Das Pilgerwesen geht auf den Glauben zurück, dass an bestimmten Orten übernatürliche Mächte ihre Kräfte besonders entfalten. Im Judentum sind das die vier heiligen Städte Jerusalem, Hebron, Tiberias und Safed, im Islam Mekka, Medina und Jerusalem, im Hinduismus die „Stadt der Ewigkeit“, Varanasi am Ganges, und im Buddhismus Lumbini, Bodh Gaya, Sarnath und Kushinagar, Orte, die mit dem Leben Buddhas verbunden sind.

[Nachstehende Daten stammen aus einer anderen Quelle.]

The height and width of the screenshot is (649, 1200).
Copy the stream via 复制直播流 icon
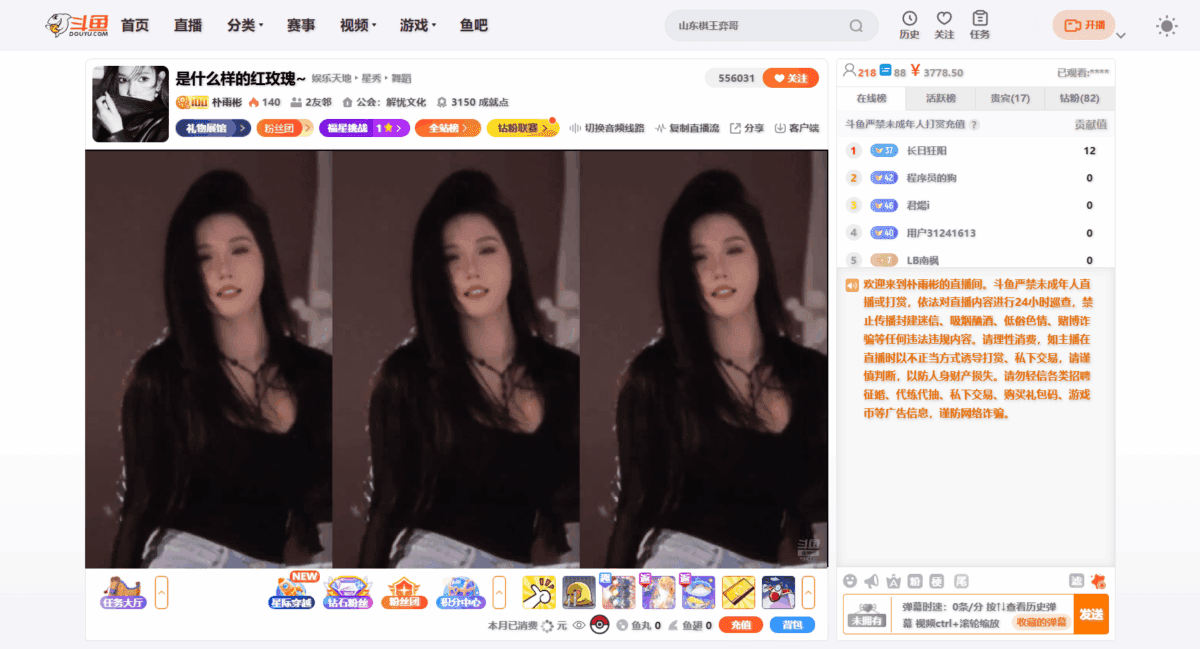coord(660,128)
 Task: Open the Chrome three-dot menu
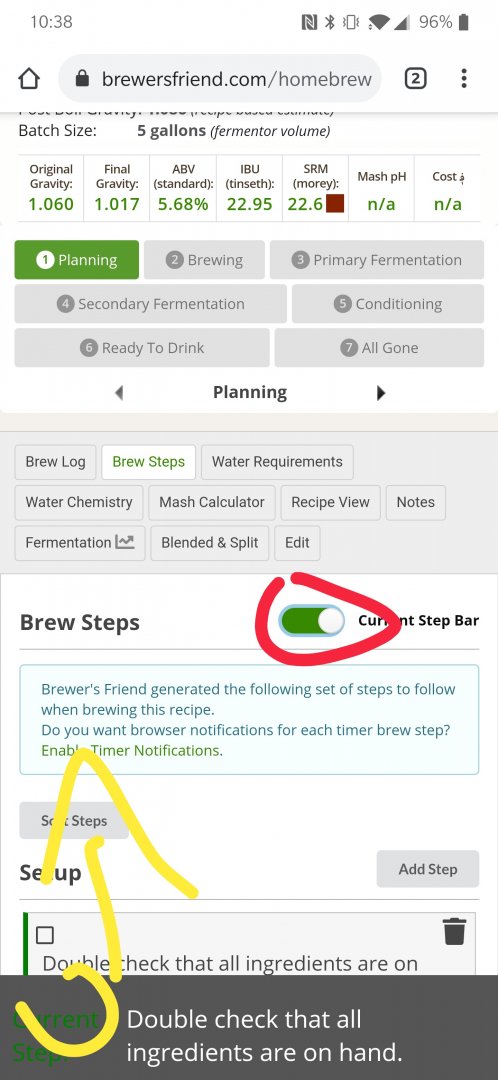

Als die drei wichtigsten Wallfahrtsorte der Christen gelten zunächst Jerusalem und das Heilige Land als Schauplatz der Ereignisse von Leben, Tod und Auferstehung Jesu. An zweiter Stelle folgt die Stadt Rom als Zentrumsort der westlichen Kirche mit den Gräbern der Apostel Petrus und Paulus und drittens Santiago de Compostela mit dem Grab des Apostels Jakobus. Weitere zentrale christliche Wallfahrtsstätten sind Orte von Marienerscheinungen wie Guadalupe in Mexiko – mit rund zwanzig Millionen Pilgern im Jahr der am meisten besuchte Wallfahrtsort der Erde –, gefolgt von Lourdes in Frankreich, Fatima in Portugal oder dem kirchlich noch nicht anerkannten Medjugorje in Bosnien-Herzegowina. In Deutschland sind viel besuchte Wallfahrtsorte Altötting, Kevelaer, Fulda, Köln, Trier, Andechs, Aachen, in Österreich Mariazell, Gurk, Maria Plain, in der Schweiz Einsiedeln, Flüeli und Mariastein.

Christliche Wallfahrten in das Heilige Land sind seit dem 4. Jahr­hundert bezeugt. Ausgelöst wurde dies nicht zuletzt durch die Nachricht von der Auffindung des Heiligen Kreuzes durch Kaiserinmutter Helena in Jerusalem. Seinen Höhepunkt erfuhr das Wallfahrtswesen jedoch ab dem frühen Mittelalter, auch mit dem Anstieg der Reliquienverehrung. Häufig mit einem Gelübde und einem Ablass verbunden, galt eine Pilgerreise als herausragendes Zeugnis des Glaubens, auf der innere wie äußere Anfechtungen und Kämpfe zu bestehen waren. Das Beherbergen von Pilgern zählte zu den Werken der Barmherzigkeit, Übergriffe auf sie zogen hingegen schwerste Kirchenstrafen nach sich. Die mit Pilgerstab, langem Mantel, breitkrempigem Hut und Trinkflasche ausgestatteten Pilger durften die Dienste spezieller Hospize und Hospitäler in Anspruch nehmen, die zum Teil heute noch existieren.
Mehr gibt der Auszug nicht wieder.